++++ EXERCISE DATA ++++
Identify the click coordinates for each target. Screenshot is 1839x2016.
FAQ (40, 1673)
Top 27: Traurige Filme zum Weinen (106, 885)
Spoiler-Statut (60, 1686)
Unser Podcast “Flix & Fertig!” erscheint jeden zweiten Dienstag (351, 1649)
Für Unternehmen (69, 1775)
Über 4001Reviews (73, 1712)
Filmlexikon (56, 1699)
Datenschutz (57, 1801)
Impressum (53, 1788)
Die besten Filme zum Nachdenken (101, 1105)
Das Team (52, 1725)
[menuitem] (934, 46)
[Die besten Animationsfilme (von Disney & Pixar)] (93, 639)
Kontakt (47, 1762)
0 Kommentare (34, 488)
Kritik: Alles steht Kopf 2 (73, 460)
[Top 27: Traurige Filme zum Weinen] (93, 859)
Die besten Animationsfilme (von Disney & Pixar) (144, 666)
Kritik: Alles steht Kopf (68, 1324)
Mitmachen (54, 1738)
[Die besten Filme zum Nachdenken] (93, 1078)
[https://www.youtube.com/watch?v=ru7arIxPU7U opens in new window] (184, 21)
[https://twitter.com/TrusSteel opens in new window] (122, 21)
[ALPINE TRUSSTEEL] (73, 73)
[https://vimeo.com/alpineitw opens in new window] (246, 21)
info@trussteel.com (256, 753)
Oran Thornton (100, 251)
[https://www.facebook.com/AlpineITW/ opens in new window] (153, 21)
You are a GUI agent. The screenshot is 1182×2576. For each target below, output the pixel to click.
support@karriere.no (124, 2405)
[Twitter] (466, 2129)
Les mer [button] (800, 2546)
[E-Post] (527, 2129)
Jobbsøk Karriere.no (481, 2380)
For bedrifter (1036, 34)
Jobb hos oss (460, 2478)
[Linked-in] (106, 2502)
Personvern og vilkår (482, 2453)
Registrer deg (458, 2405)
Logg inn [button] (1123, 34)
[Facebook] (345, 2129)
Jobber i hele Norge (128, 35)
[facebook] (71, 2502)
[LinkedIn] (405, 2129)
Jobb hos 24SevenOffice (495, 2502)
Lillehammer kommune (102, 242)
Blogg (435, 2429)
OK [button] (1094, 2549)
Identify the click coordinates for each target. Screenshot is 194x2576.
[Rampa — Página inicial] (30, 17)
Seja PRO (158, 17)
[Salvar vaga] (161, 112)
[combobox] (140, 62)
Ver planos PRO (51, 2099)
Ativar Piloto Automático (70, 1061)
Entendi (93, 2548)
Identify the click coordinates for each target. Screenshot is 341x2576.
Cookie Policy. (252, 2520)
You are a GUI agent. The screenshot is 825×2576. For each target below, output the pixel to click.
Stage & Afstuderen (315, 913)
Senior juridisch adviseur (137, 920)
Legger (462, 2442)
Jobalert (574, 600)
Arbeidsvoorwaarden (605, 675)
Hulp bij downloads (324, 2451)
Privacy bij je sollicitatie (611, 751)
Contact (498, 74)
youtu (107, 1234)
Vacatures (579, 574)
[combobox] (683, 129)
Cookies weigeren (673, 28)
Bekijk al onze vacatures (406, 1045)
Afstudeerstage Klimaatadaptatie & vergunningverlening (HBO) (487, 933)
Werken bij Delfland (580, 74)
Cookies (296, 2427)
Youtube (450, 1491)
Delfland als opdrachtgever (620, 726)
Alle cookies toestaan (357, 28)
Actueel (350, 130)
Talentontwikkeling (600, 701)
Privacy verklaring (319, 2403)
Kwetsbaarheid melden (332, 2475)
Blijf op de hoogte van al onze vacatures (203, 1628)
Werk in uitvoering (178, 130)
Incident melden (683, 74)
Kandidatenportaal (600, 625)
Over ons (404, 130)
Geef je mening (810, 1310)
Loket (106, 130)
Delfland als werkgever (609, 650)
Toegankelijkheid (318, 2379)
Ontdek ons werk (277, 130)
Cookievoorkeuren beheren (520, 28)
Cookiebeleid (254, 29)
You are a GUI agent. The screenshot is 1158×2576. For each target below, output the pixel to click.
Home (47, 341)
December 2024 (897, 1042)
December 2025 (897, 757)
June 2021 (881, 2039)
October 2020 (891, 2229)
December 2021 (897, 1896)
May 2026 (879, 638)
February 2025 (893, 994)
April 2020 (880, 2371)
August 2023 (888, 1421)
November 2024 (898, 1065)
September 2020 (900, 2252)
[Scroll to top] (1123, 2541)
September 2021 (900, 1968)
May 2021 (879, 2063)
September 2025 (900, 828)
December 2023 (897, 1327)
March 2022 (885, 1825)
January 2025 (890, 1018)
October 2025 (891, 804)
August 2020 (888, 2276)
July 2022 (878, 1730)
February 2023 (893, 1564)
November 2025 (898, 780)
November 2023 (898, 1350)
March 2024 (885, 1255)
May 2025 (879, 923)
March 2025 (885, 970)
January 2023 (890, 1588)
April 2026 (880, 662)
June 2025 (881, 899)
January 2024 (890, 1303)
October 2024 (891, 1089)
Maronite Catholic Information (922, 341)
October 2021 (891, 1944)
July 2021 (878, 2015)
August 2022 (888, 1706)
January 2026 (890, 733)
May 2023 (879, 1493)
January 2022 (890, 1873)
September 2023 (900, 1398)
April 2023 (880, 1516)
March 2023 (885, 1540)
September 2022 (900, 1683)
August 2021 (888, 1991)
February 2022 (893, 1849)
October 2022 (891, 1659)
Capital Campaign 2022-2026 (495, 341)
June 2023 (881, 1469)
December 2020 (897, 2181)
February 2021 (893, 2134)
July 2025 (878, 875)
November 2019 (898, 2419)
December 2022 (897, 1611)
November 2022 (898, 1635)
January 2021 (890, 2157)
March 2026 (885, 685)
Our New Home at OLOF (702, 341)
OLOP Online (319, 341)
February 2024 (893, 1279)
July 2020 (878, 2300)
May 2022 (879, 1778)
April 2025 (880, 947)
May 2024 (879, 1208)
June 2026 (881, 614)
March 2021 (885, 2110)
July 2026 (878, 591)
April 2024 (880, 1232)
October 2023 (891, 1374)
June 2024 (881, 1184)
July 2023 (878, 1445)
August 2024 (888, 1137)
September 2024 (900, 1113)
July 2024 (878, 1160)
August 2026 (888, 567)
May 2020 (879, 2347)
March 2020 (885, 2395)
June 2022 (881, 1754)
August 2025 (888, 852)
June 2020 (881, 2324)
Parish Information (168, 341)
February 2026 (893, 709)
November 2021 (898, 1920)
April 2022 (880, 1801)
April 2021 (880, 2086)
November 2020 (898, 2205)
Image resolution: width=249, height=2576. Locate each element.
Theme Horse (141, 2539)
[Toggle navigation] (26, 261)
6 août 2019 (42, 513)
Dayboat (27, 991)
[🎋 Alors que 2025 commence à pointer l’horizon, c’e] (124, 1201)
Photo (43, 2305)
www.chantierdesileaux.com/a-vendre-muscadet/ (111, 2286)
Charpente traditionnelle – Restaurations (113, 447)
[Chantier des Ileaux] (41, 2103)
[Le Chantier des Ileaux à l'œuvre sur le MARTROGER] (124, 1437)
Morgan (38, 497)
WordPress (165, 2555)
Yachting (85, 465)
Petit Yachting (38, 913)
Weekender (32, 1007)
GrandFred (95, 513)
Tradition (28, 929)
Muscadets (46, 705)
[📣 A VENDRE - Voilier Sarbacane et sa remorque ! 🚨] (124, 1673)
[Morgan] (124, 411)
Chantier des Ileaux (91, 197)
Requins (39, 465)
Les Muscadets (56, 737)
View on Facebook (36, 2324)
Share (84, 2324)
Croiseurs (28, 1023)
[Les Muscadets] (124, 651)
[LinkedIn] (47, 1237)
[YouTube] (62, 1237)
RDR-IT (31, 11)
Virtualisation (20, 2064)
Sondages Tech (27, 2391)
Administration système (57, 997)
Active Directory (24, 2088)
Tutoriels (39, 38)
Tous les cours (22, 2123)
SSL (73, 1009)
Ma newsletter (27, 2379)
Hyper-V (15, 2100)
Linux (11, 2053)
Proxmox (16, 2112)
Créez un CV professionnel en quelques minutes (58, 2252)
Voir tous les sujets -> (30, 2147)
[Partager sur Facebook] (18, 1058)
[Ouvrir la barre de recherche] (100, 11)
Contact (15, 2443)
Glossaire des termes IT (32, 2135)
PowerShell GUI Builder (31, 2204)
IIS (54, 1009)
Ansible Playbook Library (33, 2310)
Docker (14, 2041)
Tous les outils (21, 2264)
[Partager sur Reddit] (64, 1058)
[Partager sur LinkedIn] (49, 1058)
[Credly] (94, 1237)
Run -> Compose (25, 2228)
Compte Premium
++++
Reproduce the entries above exactly, starting at their first line and finishing with the line that contains "Cookie Policy. (252, 2520)".

* **EXERCISE OUTPUT**
Identify the click coordinates for each target. Screenshot is 1839x2016.
FAQ (40, 1673)
Top 27: Traurige Filme zum Weinen (106, 885)
Spoiler-Statut (60, 1686)
Unser Podcast “Flix & Fertig!” erscheint jeden zweiten Dienstag (351, 1649)
Für Unternehmen (69, 1775)
Über 4001Reviews (73, 1712)
Filmlexikon (56, 1699)
Datenschutz (57, 1801)
Impressum (53, 1788)
Die besten Filme zum Nachdenken (101, 1105)
Das Team (52, 1725)
[menuitem] (934, 46)
[Die besten Animationsfilme (von Disney & Pixar)] (93, 639)
Kontakt (47, 1762)
0 Kommentare (34, 488)
Kritik: Alles steht Kopf 2 (73, 460)
[Top 27: Traurige Filme zum Weinen] (93, 859)
Die besten Animationsfilme (von Disney & Pixar) (144, 666)
Kritik: Alles steht Kopf (68, 1324)
Mitmachen (54, 1738)
[Die besten Filme zum Nachdenken] (93, 1078)
[https://www.youtube.com/watch?v=ru7arIxPU7U opens in new window] (184, 21)
[https://twitter.com/TrusSteel opens in new window] (122, 21)
[ALPINE TRUSSTEEL] (73, 73)
[https://vimeo.com/alpineitw opens in new window] (246, 21)
info@trussteel.com (256, 753)
Oran Thornton (100, 251)
[https://www.facebook.com/AlpineITW/ opens in new window] (153, 21)
You are a GUI agent. The screenshot is 1182×2576. For each target below, output the pixel to click.
support@karriere.no (124, 2405)
[Twitter] (466, 2129)
Les mer [button] (800, 2546)
[E-Post] (527, 2129)
Jobbsøk Karriere.no (481, 2380)
For bedrifter (1036, 34)
Jobb hos oss (460, 2478)
[Linked-in] (106, 2502)
Personvern og vilkår (482, 2453)
Registrer deg (458, 2405)
Logg inn [button] (1123, 34)
[Facebook] (345, 2129)
Jobber i hele Norge (128, 35)
[facebook] (71, 2502)
[LinkedIn] (405, 2129)
Jobb hos 24SevenOffice (495, 2502)
Lillehammer kommune (102, 242)
Blogg (435, 2429)
OK [button] (1094, 2549)
Identify the click coordinates for each target. Screenshot is 194x2576.
[Rampa — Página inicial] (30, 17)
Seja PRO (158, 17)
[Salvar vaga] (161, 112)
[combobox] (140, 62)
Ver planos PRO (51, 2099)
Ativar Piloto Automático (70, 1061)
Entendi (93, 2548)
Identify the click coordinates for each target. Screenshot is 341x2576.
Cookie Policy. (252, 2520)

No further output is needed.